Allá por la década de 1950, asume la posta su dueño final: Segundo Ramos, quien tiene el tino de no producir innovaciones tajantes sobre algo que se basa en costumbres arraigadas. Y sigue en la explotación del negocio hasta que el sino del derrumbe –presecutorio desde aquel fatídico de 1925– acaba con la marquesina de la elegante entrada con sus puertas de madera “nouveau”. Y Ramos decide el cierre del establecimiento. Es 1983, y Alfonsín ya no podrá, en lo futuro, disfrutar del culinario refugio.
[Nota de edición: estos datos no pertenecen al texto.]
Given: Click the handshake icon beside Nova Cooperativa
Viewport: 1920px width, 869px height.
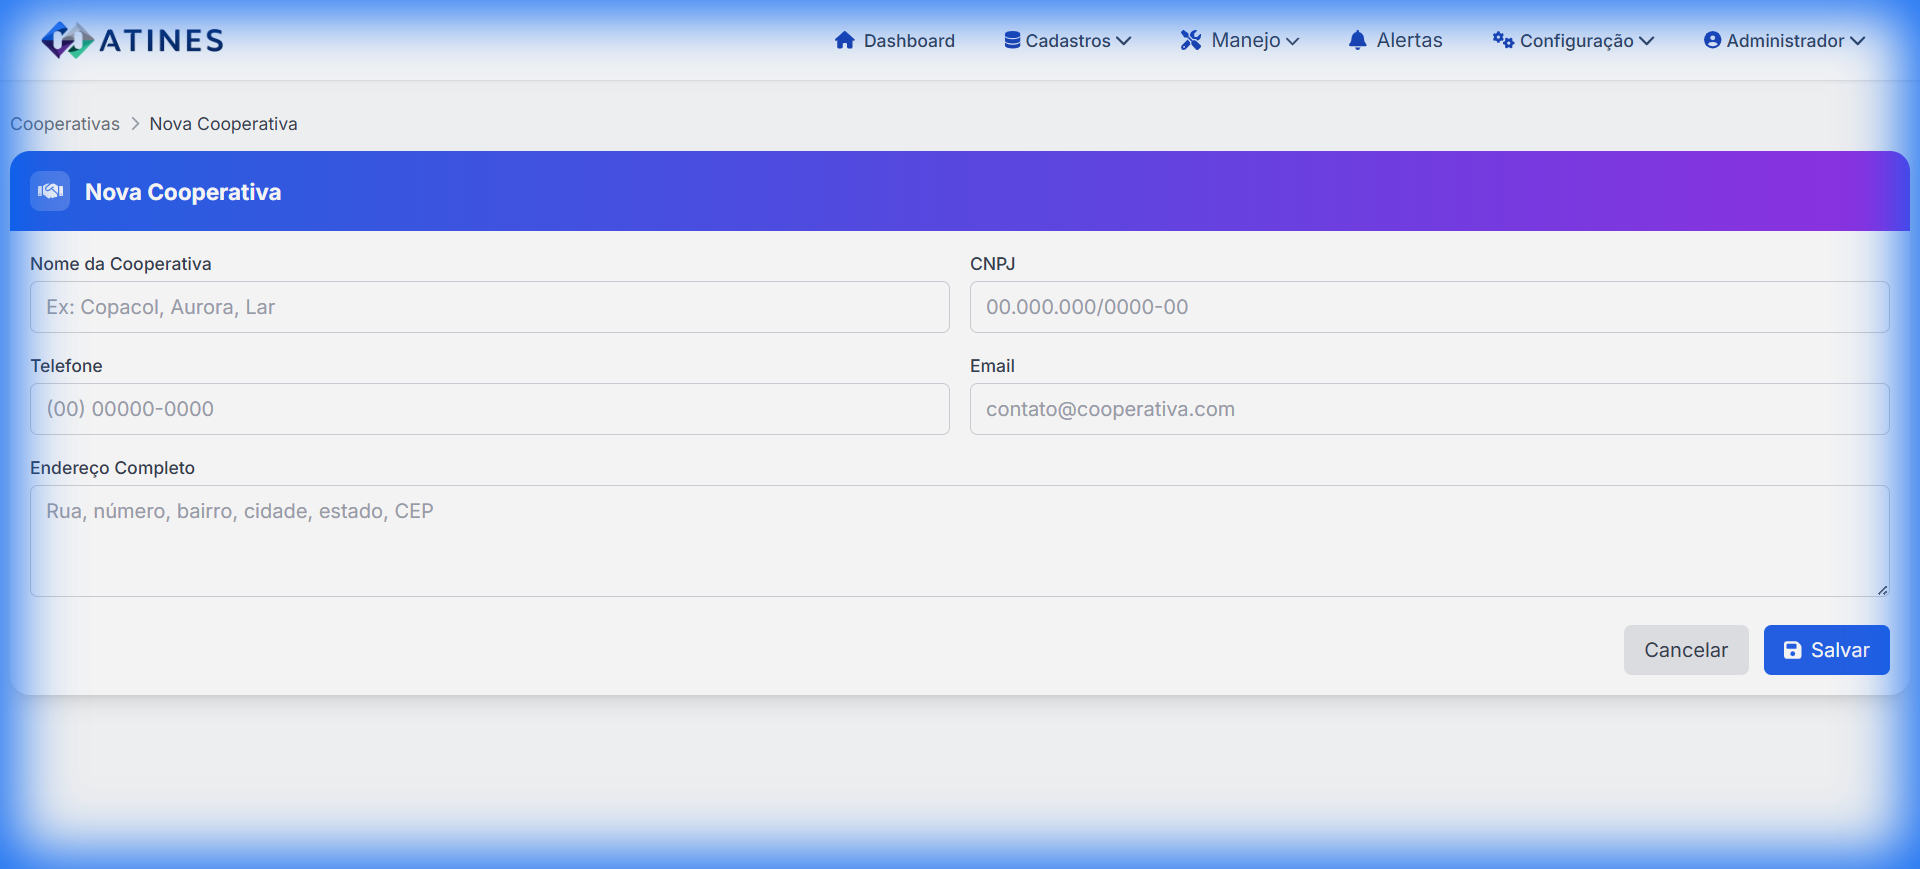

Los habitués del restorán reciben parte de la valiosa vajilla como souvenir y reconocimiento de su propietario. La interminable barra, los percheros tonnet, la boiserie de madera con espejos biselados, seguramente habrán corrido suertes diversas en algún establecimiento de demoliciones o reventa de amoblamientos antiguos. Se van con ellos los cálidos recuerdos arrastrados por el almanaque cuyo motor –como se sabe– no tiene marcha atrás.
En lo contemporáneo, la aparición de un Tropezón siglo XXI, tiene el valor que otorga la compra de los derechos de uso de la marca. En Boedo tenemos, al menos, un par de ejemplos: la “Esquina Homero Manzi”, emprendimiento meritorio, si los hay, inaccesible para los boedenses, pensado en precios y ornamentación para el turismo vernáculo. O el “Trianón”, con su importante restorán, que del Trianón original sólo conserva el intento de revitalizar su sandwich de pavita.
Para “El Tropezón” y su reapertura –apertura en el mismo local de otro establecimiento que lleva su nombre– deslumbra con la inversión en diseño, señaladamente opuesto al que hizo célebre al restorán inicial. Y la iniciativa de un emprendimiento de lujo que cotiza el cubierto del menú completo que incluye el celebérrimo puchero a $ 950. Está todo dicho.